Clever! I don't have a multi-level layout, but part of the reason for that is that I wanted more stability than I expected to get with no front bracing. I'll keep this in mind.
I only have a limited space in my garage for my layout. My rollaway toolbox sits behind my yard. I rotate it 90 degrees and swing it out when I operate the layout so that I can access the aisle behind the layout. You can see the red toolbox behind the yard here. When I painted my backdrop, I painted the back of the toolbox so that there would also be a backdrop behind the yard instead of just a big red toolbox.
On a friend's layout, he only needed one support at a corner to brace is upper deck. The layout was kind of "U"shaped with a helix supporting the other end and the walls of the room providing good a good anchor for the rest. He had a threaded rod holding the one corner up, painted flat black. However it stuck out like a sore thumb. I built him a small power plant with a brick chimney that enclosed the rod.
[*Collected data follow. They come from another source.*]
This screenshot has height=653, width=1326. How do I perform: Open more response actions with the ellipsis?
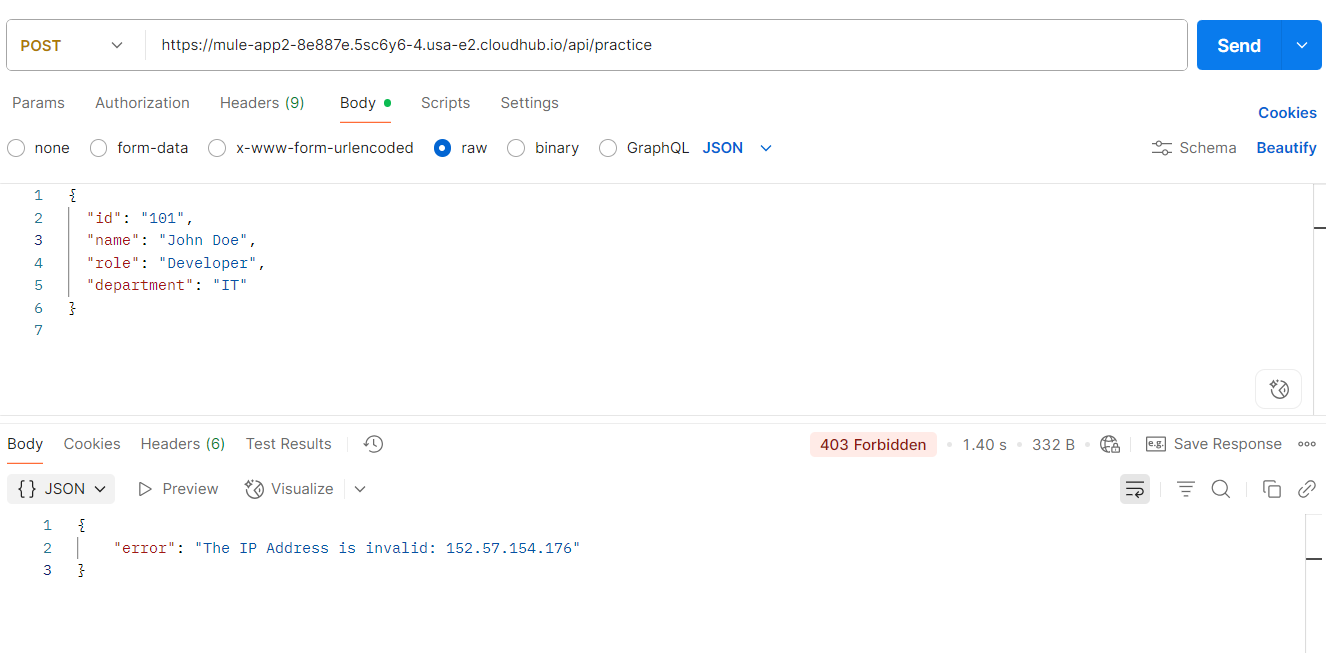click(x=1306, y=443)
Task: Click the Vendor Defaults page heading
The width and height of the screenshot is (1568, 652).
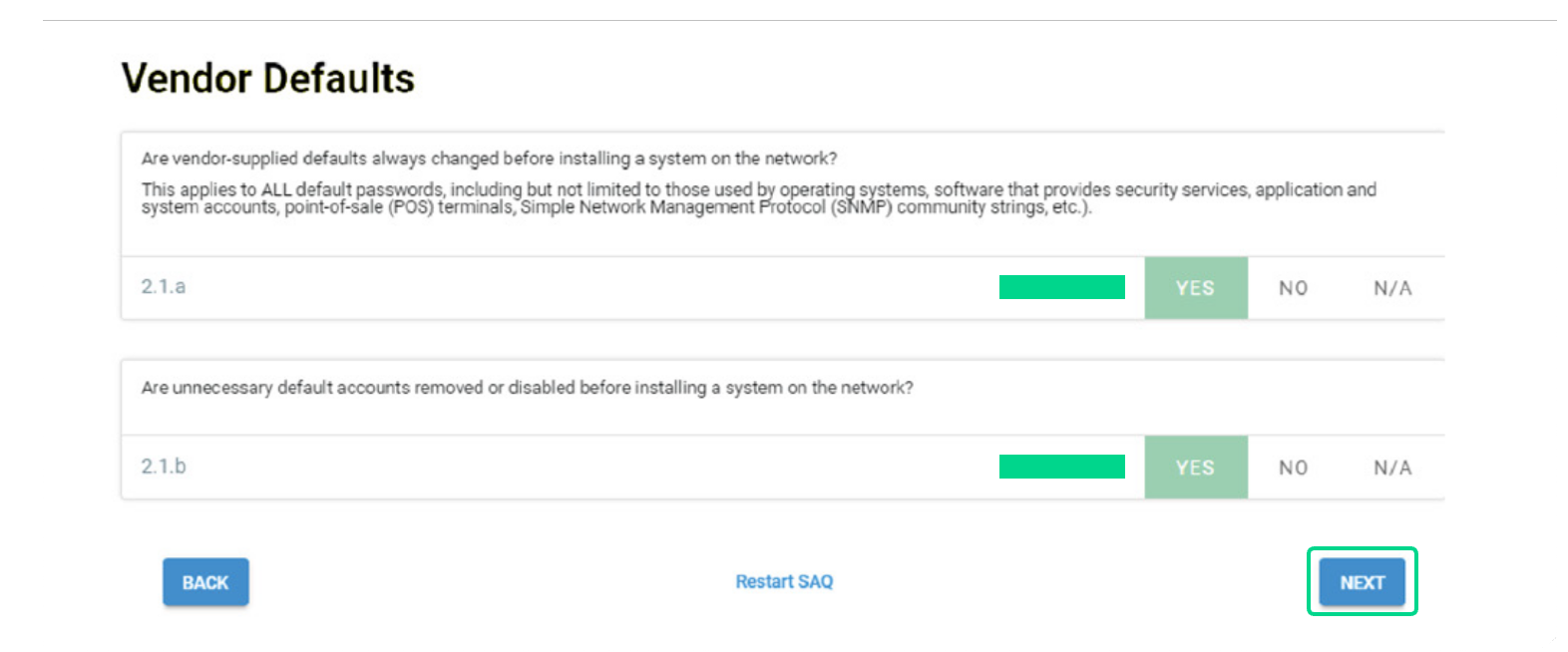Action: [x=268, y=78]
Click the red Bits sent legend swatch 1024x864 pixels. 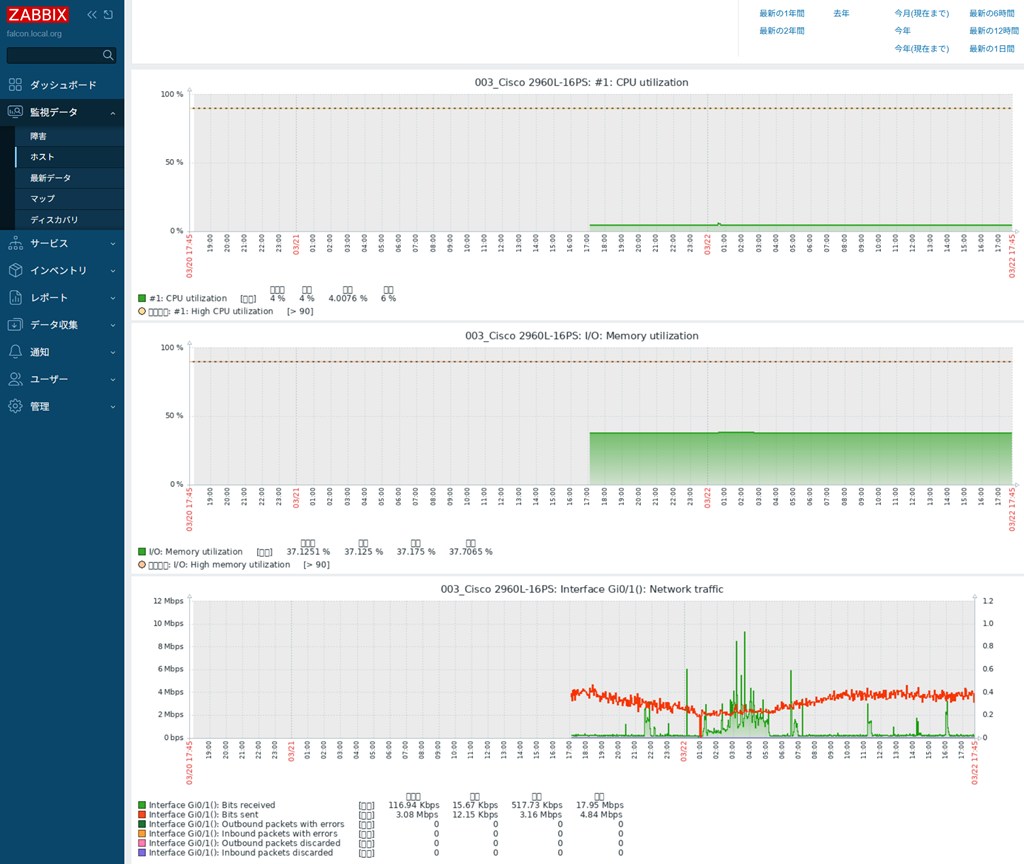(x=142, y=815)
Russ, The upper deck over the city is only one-inch foam, so I felt it needed a little more than one support. The upper deck at the other end of the layout, over the roundhouse, is supported by only one piece of quarter-inch threaded rod, hung down from the ceiling. There's about 30 inches of space between the two decks there, but they both contain turnaround loops--if they were closer together, they'd be too deep for the separation.
add a few "clouds" along the edge and around the top of your buildings and that would look slick! really like what i see here!! keep it up guys!
NTRAK being what it is, at least three lines running through a scene, we are always trying to hide two of those lines to model a single track scene. On these modules I ran the yellow and blue lines back behind a view block of trees to run along the back of the 12 foot module group. The river kind of hooks around a bend and dissapeard into the trees also. If viewed from the middle of the group, you just see the one mainline and a river bending off around a corner.
Pete.. The Rope light looks Unreal, Is it Just for illumination ?? Hemi Your Tree line does its Job really well... Clever thinking.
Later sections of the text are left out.